True, but, in a sense, you did!
30 years after, yes! But it still felt really weird. I’m so proud and have to take it so seriously, but I honestly would be happy with second place.
If you had your choice of Michael Jackson albums to beat out, though, would it be Thriller? Is that your favorite album?
Yeah, I think so. I actually don’t know by heart what’s on that album, and I’m pretty sure I like some songs from Off The Wall and Beat It, but I think Thriller is a really good one.
What are you up to creatively right now? Just preparing for your US debut?
Yeah! We’ve been super busy planning everything, but strangely, right now—years after actually I starting my career—I’ve got some time to breathe while working on our new album, so I’m also in the studio a lot.
It’s really nice to have the time to prepare for this US release, because I thought we would have produced a second single right now, but we ended up saving all my time for promotions as the album is delayed. It's actually wonderful, because I have a lot of energy saved up for this. I’m really, really looking forward to it, even just to fly so far from home—to get to go to the "Land of Promise!"
You know, we’re a very small country in Europe and I guess, being from such a small country, you sort of look up to the big countries like Germany and the UK. When you do well in those countries, people really look up to you, so me going to the States is a big thing—it makes the whole country proud.
Yeah, I can only really think of a few other artists that are recognized by the mainstream over here. They’re mostly electronic acts, though.
Yeah, all the DJs.
Tiesto, Armin van Buuren, Laidback Luke…can you think of any other Dutch acts we might know?
Do you know Within Temptation?
No, not at all.
They’re of a very particular genre and have a very particular audience, big in the live scene. From earlier on though… Golden Earring?
No, not ringing a bell either.
Yeah, they’re from a long time ago. Esmée Denters—you know her?
Um, yeah, actually?
Oh yeah? She’s signed to Justin Timberlake’s record label and her first album was released in the States. I think she had a hit single, or at least she had a hit single here, but I haven’t heard about her in a while.

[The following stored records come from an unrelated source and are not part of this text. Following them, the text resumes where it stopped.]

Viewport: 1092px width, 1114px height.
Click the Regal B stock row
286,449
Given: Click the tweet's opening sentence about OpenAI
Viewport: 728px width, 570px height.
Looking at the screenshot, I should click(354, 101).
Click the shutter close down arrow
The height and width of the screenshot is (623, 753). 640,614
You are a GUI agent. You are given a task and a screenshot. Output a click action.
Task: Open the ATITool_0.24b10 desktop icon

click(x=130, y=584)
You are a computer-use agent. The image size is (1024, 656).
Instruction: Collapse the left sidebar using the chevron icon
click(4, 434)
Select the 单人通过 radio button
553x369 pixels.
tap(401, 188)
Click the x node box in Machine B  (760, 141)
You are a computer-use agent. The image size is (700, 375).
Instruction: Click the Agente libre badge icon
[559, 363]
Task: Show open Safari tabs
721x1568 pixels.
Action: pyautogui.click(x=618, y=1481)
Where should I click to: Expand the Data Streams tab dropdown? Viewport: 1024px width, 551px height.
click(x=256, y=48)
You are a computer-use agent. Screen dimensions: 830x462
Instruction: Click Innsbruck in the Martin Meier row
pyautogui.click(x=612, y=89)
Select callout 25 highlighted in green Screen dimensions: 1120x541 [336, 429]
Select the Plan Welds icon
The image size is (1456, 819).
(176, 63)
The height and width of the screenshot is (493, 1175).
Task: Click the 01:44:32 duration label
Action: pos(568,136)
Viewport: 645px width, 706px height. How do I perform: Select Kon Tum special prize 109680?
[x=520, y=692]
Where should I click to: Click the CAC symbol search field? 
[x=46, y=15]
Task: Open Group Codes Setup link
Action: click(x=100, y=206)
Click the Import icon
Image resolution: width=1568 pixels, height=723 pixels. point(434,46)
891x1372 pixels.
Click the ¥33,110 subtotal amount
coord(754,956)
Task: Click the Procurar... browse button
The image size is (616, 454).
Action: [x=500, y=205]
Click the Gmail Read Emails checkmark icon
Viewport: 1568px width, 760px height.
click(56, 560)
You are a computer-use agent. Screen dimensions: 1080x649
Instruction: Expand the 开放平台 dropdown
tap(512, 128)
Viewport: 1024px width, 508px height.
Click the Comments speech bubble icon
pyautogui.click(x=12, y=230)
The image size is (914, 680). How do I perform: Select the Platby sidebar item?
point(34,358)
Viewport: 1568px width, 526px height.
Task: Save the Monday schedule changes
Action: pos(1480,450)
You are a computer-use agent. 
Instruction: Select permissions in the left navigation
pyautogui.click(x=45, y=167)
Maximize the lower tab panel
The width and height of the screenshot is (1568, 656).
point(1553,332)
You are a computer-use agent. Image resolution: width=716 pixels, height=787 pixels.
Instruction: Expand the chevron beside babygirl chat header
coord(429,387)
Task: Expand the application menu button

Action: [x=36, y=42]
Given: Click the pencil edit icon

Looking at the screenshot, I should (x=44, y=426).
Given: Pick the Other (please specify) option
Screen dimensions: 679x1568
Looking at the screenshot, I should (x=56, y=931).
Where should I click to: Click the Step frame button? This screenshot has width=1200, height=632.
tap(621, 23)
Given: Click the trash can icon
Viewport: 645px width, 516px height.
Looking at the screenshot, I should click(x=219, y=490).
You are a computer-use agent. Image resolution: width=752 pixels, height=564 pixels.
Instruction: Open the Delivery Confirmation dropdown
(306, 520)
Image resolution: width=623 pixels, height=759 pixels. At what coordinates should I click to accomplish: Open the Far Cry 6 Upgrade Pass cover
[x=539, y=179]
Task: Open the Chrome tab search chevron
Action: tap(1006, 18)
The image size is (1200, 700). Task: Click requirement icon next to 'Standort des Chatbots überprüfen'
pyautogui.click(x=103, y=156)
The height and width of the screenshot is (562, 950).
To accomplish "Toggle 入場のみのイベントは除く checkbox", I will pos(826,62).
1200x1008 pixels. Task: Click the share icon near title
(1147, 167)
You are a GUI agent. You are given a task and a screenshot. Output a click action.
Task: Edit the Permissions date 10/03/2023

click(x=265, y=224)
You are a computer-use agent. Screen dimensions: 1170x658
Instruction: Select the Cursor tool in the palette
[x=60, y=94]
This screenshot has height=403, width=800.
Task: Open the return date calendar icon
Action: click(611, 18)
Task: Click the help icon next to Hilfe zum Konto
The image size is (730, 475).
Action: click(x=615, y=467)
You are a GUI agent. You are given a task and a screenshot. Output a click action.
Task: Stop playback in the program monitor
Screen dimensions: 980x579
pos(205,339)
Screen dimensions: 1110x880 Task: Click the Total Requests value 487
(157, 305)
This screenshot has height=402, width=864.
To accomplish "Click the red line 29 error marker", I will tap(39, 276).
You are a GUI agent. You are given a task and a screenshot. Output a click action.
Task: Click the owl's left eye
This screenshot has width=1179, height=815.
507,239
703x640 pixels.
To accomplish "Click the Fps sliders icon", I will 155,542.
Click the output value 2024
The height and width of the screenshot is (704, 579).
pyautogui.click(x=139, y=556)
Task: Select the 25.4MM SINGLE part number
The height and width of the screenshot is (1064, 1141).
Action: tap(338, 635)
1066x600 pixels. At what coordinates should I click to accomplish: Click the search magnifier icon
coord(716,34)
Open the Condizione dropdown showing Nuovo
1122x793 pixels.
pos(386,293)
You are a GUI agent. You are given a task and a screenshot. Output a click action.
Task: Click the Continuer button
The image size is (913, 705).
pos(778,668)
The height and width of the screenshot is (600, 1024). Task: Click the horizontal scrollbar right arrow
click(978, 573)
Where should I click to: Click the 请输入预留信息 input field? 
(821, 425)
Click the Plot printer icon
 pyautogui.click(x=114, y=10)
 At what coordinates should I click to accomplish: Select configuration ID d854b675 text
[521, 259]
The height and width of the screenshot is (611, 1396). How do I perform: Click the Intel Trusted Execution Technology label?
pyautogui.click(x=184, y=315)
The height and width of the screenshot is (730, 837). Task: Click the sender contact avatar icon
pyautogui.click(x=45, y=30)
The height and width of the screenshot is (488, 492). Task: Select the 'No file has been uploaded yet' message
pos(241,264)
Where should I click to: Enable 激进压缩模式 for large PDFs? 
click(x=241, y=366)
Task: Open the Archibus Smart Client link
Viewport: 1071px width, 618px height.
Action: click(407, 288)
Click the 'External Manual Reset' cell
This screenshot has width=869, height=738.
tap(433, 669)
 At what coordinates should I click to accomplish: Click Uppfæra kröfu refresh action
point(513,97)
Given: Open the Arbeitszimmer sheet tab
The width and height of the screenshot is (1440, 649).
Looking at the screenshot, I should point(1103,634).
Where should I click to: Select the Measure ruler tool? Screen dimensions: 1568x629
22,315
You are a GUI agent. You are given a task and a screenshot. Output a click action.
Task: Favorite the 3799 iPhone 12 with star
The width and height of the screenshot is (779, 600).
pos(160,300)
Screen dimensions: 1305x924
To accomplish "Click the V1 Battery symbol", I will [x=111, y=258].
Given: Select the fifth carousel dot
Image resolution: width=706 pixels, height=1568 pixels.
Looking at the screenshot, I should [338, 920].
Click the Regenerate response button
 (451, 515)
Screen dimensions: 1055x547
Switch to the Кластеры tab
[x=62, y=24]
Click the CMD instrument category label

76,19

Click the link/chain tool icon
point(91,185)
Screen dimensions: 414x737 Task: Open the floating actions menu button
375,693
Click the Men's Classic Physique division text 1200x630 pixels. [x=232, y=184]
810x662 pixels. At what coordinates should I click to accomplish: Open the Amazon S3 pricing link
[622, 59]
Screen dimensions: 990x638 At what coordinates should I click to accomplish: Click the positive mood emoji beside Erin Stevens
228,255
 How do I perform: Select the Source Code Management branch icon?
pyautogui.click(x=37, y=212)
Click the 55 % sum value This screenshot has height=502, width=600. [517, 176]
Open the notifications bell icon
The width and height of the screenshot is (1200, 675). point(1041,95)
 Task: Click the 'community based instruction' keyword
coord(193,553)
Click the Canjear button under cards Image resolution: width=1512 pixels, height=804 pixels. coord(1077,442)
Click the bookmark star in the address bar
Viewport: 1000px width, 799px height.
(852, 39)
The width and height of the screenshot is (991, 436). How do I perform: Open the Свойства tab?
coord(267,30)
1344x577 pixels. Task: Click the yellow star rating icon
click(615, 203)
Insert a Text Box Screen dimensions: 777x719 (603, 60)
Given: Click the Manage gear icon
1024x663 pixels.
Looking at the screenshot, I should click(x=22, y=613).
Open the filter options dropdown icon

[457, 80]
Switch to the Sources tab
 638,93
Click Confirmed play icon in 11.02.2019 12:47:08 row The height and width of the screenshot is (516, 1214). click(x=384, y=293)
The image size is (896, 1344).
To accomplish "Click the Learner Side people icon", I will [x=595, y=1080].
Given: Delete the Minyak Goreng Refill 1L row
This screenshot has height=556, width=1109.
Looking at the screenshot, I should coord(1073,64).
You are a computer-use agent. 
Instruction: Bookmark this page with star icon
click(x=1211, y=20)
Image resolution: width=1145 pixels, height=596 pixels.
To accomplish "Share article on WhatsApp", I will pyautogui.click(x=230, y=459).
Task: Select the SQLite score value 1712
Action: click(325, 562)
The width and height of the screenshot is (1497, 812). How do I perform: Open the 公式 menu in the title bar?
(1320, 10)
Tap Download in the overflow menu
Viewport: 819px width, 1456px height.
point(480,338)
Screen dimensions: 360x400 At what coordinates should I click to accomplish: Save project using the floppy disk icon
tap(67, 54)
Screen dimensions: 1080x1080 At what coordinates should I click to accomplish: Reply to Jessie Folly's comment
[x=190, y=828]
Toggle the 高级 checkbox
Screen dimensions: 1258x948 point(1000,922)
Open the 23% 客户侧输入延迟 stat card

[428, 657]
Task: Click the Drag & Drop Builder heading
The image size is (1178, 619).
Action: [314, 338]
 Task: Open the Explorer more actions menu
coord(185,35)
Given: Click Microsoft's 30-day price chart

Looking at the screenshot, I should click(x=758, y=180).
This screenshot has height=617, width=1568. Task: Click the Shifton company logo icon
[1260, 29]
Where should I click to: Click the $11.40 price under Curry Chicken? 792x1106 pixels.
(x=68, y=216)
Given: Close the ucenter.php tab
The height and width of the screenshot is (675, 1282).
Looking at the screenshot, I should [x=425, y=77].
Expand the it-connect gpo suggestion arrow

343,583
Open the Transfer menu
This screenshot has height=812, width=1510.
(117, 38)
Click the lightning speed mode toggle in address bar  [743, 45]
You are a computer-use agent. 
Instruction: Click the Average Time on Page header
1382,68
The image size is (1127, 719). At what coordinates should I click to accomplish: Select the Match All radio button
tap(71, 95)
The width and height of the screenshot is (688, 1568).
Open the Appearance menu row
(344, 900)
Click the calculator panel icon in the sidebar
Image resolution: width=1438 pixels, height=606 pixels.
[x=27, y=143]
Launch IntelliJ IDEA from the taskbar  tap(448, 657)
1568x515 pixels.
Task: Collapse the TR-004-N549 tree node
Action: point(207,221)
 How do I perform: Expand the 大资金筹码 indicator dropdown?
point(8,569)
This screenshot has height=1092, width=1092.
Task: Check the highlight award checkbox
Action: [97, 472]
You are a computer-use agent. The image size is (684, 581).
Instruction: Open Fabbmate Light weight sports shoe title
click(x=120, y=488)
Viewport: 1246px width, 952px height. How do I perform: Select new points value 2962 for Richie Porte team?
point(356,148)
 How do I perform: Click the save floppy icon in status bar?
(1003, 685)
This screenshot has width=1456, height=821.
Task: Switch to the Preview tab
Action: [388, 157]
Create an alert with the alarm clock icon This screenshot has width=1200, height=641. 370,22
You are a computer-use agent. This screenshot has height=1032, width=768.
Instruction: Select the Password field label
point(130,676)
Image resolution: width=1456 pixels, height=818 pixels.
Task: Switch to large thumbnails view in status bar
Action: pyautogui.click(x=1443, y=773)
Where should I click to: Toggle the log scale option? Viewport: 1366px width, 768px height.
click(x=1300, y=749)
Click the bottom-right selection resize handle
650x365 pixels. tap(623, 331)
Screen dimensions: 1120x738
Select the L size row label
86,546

Aside from those artists, of course, I’m wondering if there’s a 40s/50s revival scene in Holland we just don’t really know about over here that had maybe influenced you at all or if that sort of sound is all you?
Well, I guess both, in that it’s sort of a revival thing in general.I like it a lot, it think it suits me. I guess I’ve always had this jazzy thing going on, which I didn’t particularly choose; that’s just the way my voice sounds. I studied jazz and I’ve always been very charmed by the music from that period.
That’s a good way to describe that period in music: charming.
It is very charming. That sound in the song just sort of came because everybody was interested in that period.
The song itself was sort of accidental, wasn’t it?
Yeah, it was, actually! Then I thought it was so cool, I was in love with the song as it had every ingredient that I like; it was happy, you could sing along, danceable, but also cool, understated—understated cool and, in that way, a bit intelligent, if you know what I mean?
Well, I think I’ve gotten through this whole interview without mentioning clogs once, so I’m taking that as a good sign to sign off.
Catch Caro stateside when she hits LA's El Rey Theater on November 13th.